__Direction A__
Extract the part of the passage on the rent board's Regulation 11 from "On November 24, 1976, the" to "(§§ 5[B][2], 6[A][l][b]).", copying it word for word.

__Selected passage__
____
On November 24, 1976, the board ordered a general adjustment increasing maximum rents for all controlled units, and on December 16, 1976, the board promulgated Regulation 11 to implement that order. “Regulation 11” provided that the adjustment would be effective January 1, 1977 (§ 12[D]), but that landlords would hold in escrow the amount of rents attributable to the increase until February 28, 1977 (§ 3[C]). It further provided that the adjustment would be “subject to the . . . condition” that “[a]s of January 1, 1977, the building . . . shall comply with all laws governing conditions of habitability” (§ 5[A][3]), and that, if this condition were not met, “the landlord shall not be entitled” to the adjustment (§ 5[B][1]) and that the board could order the landlord to refund to tenants any increase already collected (§§ 5[B][2], 6[A][l][b]).
On January 18, 1977, tenants of Sargent-Towne Estates filed an affidavit opposing the adjustment, see § 6(A) (1) (a), on the ground that the buildings were in violation of G. L. c. 143, § 3R. After several hearings on the matter, the board’s hearing officer found that there were no locks on the main common entry doors of any of the buildings, and that the Boston building department had determined those conditions to be in violation of G. L. c. 143, § 3R. On June 23, 1977, the board ruled that the buildings were not in compliance with all laws governing habitability, as required by Regulation 11, § 5(A)(3). Since the adjustment had been conditioned on such compliance, the board ordered the increase rescinded as to all units until such time as the landlord remedied the violations and obtained a certificate of compliance under § 9 of Regulation 11. In addition, the board ordered the landlord to refund to tenants the amounts held in escrow for the increase. At the request of the landlord, however, the board stayed its orders pending a decision by the Appeals Board on a renewed appeal which the landlord had filed on May 17, 1977.
*455 The Appeals Board held a public hearing on the issues raised by the landlord and thereafter obtained an opinion from the Attorney General regarding the applicability of G. L. c. 143, § 3R. On February 15, 1978, the Appeals Board adopted that opinion and ruled that the statute applies to all buildings containing the requisite number of apartments, including those constructed prior to its effective date. The Appeals Board also ruled that the statute does not require electric striker mechanisms on main common entry doors but requires only that such doors close and lock automatically. 3 However, due to difficulties presented by the “unique configuration” of these buildings, the Appeals Board granted a waiver of this requirement, as permitted by the statute, on the condition that the landlord install specified alternative systems which the Appeals Board found adequate to protect the tenants.
____
__Excerpted data__
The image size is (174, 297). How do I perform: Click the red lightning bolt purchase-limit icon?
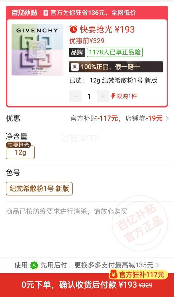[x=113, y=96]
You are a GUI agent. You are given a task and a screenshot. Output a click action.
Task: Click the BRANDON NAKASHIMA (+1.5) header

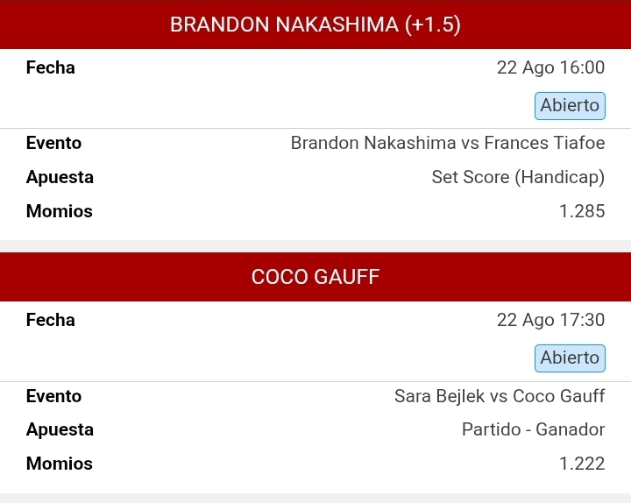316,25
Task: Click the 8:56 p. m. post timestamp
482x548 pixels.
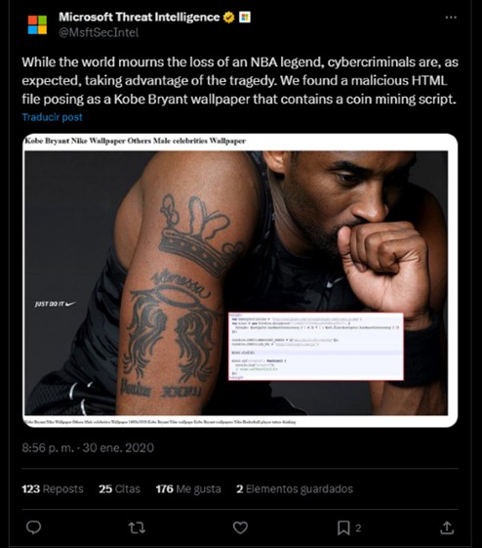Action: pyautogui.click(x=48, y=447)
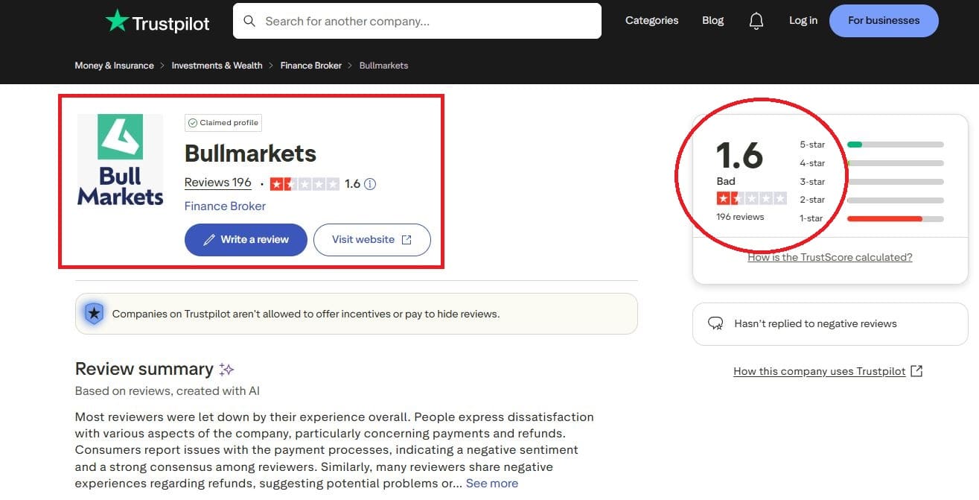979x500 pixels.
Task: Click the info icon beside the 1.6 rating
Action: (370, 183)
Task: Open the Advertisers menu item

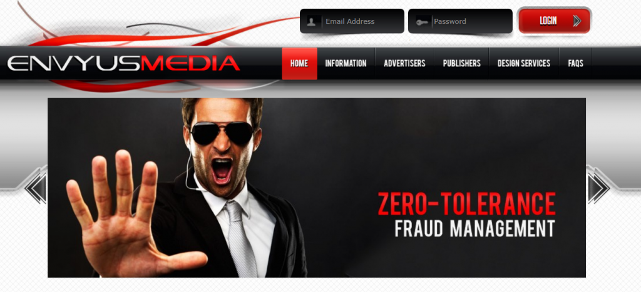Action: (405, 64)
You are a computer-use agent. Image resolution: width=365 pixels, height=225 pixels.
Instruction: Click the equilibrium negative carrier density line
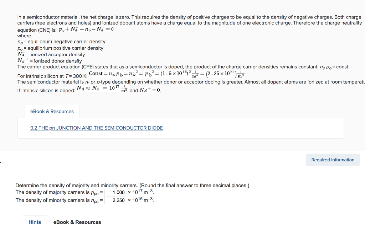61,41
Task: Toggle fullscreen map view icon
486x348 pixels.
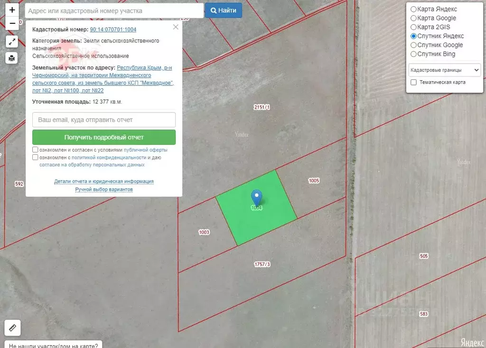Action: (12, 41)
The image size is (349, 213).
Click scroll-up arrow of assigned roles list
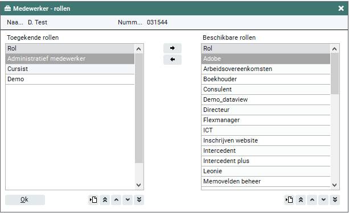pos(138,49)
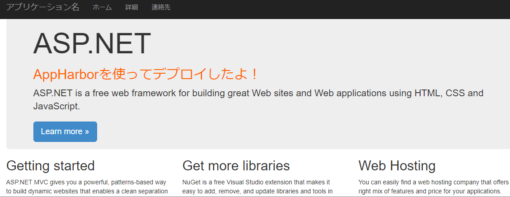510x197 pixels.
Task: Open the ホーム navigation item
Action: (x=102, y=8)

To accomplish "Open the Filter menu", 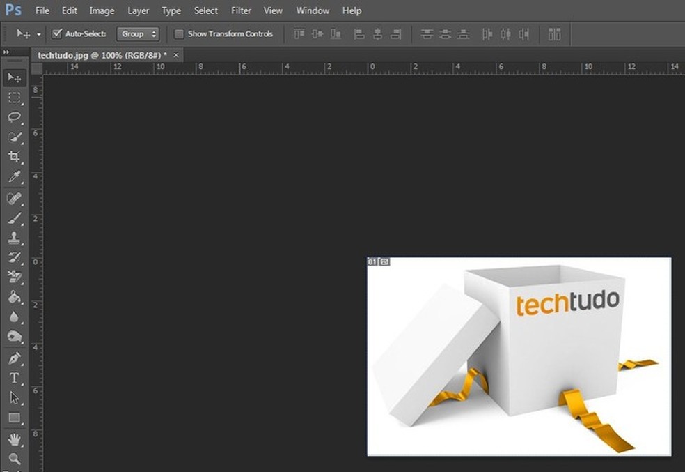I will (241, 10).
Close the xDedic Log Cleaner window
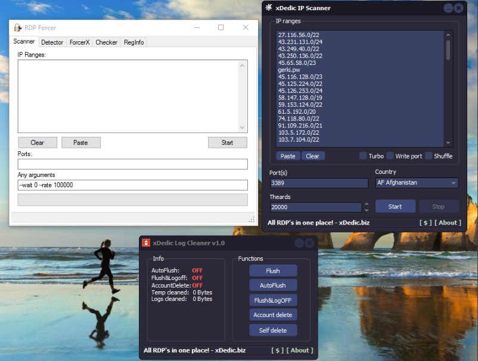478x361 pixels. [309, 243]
____
__Direction B__
In the entries, rename "Advertisers" to "Sponsors" from the line with "Task: Click the 8:56 p. m. post timestamp" to the line with "Action: (405, 64)", keeping everything else unchanged. Return only those lines, and leave out the pictures.

__Worked solution A__
On November 24, 1976, the board ordered a general adjustment increasing maximum rents for all controlled units, and on December 16, 1976, the board promulgated Regulation 11 to implement that order. “Regulation 11” provided that the adjustment would be effective January 1, 1977 (§ 12[D]), but that landlords would hold in escrow the amount of rents attributable to the increase until February 28, 1977 (§ 3[C]). It further provided that the adjustment would be “subject to the . . . condition” that “[a]s of January 1, 1977, the building . . . shall comply with all laws governing conditions of habitability” (§ 5[A][3]), and that, if this condition were not met, “the landlord shall not be entitled” to the adjustment (§ 5[B][1]) and that the board could order the landlord to refund to tenants any increase already collected (§§ 5[B][2], 6[A][l][b]).

__Worked solution B__
Task: Click the 8:56 p. m. post timestamp
482x548 pixels.
Action: pyautogui.click(x=48, y=447)
979x500 pixels.
Task: Click the info icon beside the 1.6 rating
Action: (370, 183)
Task: Open the Sponsors menu item

Action: (405, 64)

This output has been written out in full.